- JOB
Return the data word for word, from its very first line through the line that contains "click(x=294, y=372)", including that line.

──────── MATERIAL SUPPLIED ────────

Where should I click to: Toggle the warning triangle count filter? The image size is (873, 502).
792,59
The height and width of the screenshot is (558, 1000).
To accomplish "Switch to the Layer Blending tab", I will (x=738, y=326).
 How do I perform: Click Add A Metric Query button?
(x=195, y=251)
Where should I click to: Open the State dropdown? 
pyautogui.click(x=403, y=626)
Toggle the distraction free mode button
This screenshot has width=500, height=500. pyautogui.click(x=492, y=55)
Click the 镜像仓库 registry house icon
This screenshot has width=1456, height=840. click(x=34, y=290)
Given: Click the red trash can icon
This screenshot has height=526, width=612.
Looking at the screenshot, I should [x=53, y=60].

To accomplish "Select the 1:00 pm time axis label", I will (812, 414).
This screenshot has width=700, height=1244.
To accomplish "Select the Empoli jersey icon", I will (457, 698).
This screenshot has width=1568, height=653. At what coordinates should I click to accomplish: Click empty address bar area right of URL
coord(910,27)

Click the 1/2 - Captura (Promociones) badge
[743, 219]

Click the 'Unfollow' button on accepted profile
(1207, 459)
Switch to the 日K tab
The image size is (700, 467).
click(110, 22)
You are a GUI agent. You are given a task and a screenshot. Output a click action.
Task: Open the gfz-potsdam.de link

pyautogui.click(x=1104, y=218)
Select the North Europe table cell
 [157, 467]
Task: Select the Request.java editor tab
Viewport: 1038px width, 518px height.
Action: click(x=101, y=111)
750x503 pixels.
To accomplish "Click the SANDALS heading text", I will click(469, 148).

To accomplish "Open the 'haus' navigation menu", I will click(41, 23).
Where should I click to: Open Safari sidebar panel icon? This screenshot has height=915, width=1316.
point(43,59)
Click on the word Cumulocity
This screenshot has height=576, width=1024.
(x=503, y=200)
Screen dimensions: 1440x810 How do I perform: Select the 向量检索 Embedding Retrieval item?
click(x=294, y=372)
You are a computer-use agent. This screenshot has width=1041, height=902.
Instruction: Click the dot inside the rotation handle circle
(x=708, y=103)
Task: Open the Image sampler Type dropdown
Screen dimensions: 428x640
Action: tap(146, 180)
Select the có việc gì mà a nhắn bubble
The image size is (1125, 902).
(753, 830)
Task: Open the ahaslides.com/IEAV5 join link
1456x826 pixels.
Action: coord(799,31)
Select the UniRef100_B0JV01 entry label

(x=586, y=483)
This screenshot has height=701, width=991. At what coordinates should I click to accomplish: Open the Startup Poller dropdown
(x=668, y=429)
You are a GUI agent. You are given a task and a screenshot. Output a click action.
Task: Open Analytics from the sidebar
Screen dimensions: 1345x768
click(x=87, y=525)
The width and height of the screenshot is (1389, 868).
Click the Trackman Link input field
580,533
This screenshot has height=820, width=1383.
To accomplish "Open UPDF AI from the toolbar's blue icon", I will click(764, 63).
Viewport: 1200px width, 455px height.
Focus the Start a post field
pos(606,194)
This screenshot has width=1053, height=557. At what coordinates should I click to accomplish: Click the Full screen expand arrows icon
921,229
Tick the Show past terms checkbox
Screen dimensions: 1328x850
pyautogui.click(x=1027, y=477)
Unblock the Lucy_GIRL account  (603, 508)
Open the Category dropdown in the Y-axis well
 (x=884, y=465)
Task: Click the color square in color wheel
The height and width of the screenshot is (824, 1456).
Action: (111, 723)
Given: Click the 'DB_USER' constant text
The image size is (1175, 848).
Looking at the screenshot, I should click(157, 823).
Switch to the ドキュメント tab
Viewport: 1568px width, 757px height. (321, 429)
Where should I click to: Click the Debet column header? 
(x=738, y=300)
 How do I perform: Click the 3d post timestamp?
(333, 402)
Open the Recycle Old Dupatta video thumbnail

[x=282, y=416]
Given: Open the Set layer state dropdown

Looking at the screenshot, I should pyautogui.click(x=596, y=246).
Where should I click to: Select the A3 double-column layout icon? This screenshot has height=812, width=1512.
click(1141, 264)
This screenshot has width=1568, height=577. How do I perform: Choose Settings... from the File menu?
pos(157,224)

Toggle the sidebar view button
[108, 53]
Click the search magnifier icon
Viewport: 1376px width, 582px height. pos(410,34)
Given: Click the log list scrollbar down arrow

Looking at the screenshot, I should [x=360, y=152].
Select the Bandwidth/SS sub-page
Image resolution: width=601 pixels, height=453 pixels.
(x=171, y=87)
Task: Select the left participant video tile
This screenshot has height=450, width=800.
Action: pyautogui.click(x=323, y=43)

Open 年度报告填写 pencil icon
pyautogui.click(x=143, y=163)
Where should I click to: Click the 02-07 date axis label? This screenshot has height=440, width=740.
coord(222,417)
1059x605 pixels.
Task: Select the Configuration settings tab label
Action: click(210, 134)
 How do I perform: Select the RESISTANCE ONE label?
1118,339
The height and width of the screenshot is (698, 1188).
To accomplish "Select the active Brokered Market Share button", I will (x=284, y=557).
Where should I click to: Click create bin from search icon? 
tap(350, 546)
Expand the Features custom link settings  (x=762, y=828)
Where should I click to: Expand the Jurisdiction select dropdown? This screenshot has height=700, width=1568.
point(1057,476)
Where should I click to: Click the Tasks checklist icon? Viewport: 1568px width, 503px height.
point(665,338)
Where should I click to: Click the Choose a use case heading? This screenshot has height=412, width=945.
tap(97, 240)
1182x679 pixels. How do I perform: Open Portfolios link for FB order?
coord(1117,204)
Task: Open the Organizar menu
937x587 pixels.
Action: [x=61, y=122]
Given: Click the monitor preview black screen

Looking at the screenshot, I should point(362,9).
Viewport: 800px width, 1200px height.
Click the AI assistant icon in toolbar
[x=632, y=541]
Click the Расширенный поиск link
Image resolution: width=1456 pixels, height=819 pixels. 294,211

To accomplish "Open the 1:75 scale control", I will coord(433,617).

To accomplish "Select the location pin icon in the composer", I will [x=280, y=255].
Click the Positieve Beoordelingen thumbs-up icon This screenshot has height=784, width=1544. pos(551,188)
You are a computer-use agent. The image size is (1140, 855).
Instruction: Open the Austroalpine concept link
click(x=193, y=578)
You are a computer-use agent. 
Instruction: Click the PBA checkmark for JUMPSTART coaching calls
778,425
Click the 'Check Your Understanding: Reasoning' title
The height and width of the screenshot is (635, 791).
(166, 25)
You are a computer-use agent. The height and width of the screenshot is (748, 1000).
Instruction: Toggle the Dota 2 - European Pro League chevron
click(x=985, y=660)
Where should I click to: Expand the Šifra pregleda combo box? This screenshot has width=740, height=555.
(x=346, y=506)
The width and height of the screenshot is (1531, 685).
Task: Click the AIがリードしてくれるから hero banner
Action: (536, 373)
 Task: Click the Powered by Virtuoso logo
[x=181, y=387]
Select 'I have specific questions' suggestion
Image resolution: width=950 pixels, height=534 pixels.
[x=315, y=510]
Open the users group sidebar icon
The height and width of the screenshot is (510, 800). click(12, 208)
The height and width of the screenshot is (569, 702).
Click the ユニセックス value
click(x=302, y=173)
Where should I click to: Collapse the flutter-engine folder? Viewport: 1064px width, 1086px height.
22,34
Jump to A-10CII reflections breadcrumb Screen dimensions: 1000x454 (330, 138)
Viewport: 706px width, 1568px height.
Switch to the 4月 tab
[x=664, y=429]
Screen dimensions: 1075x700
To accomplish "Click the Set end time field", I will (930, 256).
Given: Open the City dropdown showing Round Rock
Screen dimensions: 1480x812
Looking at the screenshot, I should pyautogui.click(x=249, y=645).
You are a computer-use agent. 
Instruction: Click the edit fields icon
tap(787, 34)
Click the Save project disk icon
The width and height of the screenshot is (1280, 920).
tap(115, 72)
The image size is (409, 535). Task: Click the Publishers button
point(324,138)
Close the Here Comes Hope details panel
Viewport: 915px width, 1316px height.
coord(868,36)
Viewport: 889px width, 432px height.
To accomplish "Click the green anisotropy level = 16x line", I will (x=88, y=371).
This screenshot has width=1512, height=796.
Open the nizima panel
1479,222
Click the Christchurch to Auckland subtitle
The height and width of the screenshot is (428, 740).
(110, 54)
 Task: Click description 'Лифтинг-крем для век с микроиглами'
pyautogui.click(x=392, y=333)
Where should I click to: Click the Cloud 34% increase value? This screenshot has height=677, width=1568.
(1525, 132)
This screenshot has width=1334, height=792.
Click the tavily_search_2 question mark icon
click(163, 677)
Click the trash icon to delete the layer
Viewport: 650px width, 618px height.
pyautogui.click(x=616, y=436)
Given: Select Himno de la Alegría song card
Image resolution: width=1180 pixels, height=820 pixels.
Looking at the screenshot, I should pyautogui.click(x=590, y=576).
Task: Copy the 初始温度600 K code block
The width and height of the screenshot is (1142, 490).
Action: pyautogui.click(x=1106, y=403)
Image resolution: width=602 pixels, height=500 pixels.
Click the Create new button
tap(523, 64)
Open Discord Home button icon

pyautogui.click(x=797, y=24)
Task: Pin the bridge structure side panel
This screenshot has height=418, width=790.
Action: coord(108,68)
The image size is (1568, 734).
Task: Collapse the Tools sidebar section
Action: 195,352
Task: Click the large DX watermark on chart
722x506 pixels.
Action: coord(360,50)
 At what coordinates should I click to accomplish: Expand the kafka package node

────────

- RESULT BELOW
Where should I click to: Toggle the warning triangle count filter? The image size is (873, 502).
792,59
The height and width of the screenshot is (558, 1000).
To accomplish "Switch to the Layer Blending tab", I will (x=738, y=326).
 How do I perform: Click Add A Metric Query button?
(x=195, y=251)
Where should I click to: Open the State dropdown? 
pyautogui.click(x=403, y=626)
Toggle the distraction free mode button
This screenshot has width=500, height=500. pyautogui.click(x=492, y=55)
Click the 镜像仓库 registry house icon
This screenshot has width=1456, height=840. click(x=34, y=290)
Given: Click the red trash can icon
This screenshot has height=526, width=612.
Looking at the screenshot, I should [x=53, y=60].

To accomplish "Select the 1:00 pm time axis label", I will (812, 414).
This screenshot has width=700, height=1244.
To accomplish "Select the Empoli jersey icon", I will (457, 698).
This screenshot has width=1568, height=653. At what coordinates should I click to accomplish: Click empty address bar area right of URL
coord(910,27)

Click the 1/2 - Captura (Promociones) badge
[743, 219]

Click the 'Unfollow' button on accepted profile
(1207, 459)
Switch to the 日K tab
The image size is (700, 467).
click(110, 22)
You are a GUI agent. You are given a task and a screenshot. Output a click action.
Task: Open the gfz-potsdam.de link

pyautogui.click(x=1104, y=218)
Select the North Europe table cell
 [157, 467]
Task: Select the Request.java editor tab
Viewport: 1038px width, 518px height.
Action: click(x=101, y=111)
750x503 pixels.
To accomplish "Click the SANDALS heading text", I will click(469, 148).

To accomplish "Open the 'haus' navigation menu", I will click(41, 23).
Where should I click to: Open Safari sidebar panel icon? This screenshot has height=915, width=1316.
point(43,59)
Click on the word Cumulocity
This screenshot has height=576, width=1024.
(x=503, y=200)
Screen dimensions: 1440x810 How do I perform: Select the 向量检索 Embedding Retrieval item?
click(x=294, y=372)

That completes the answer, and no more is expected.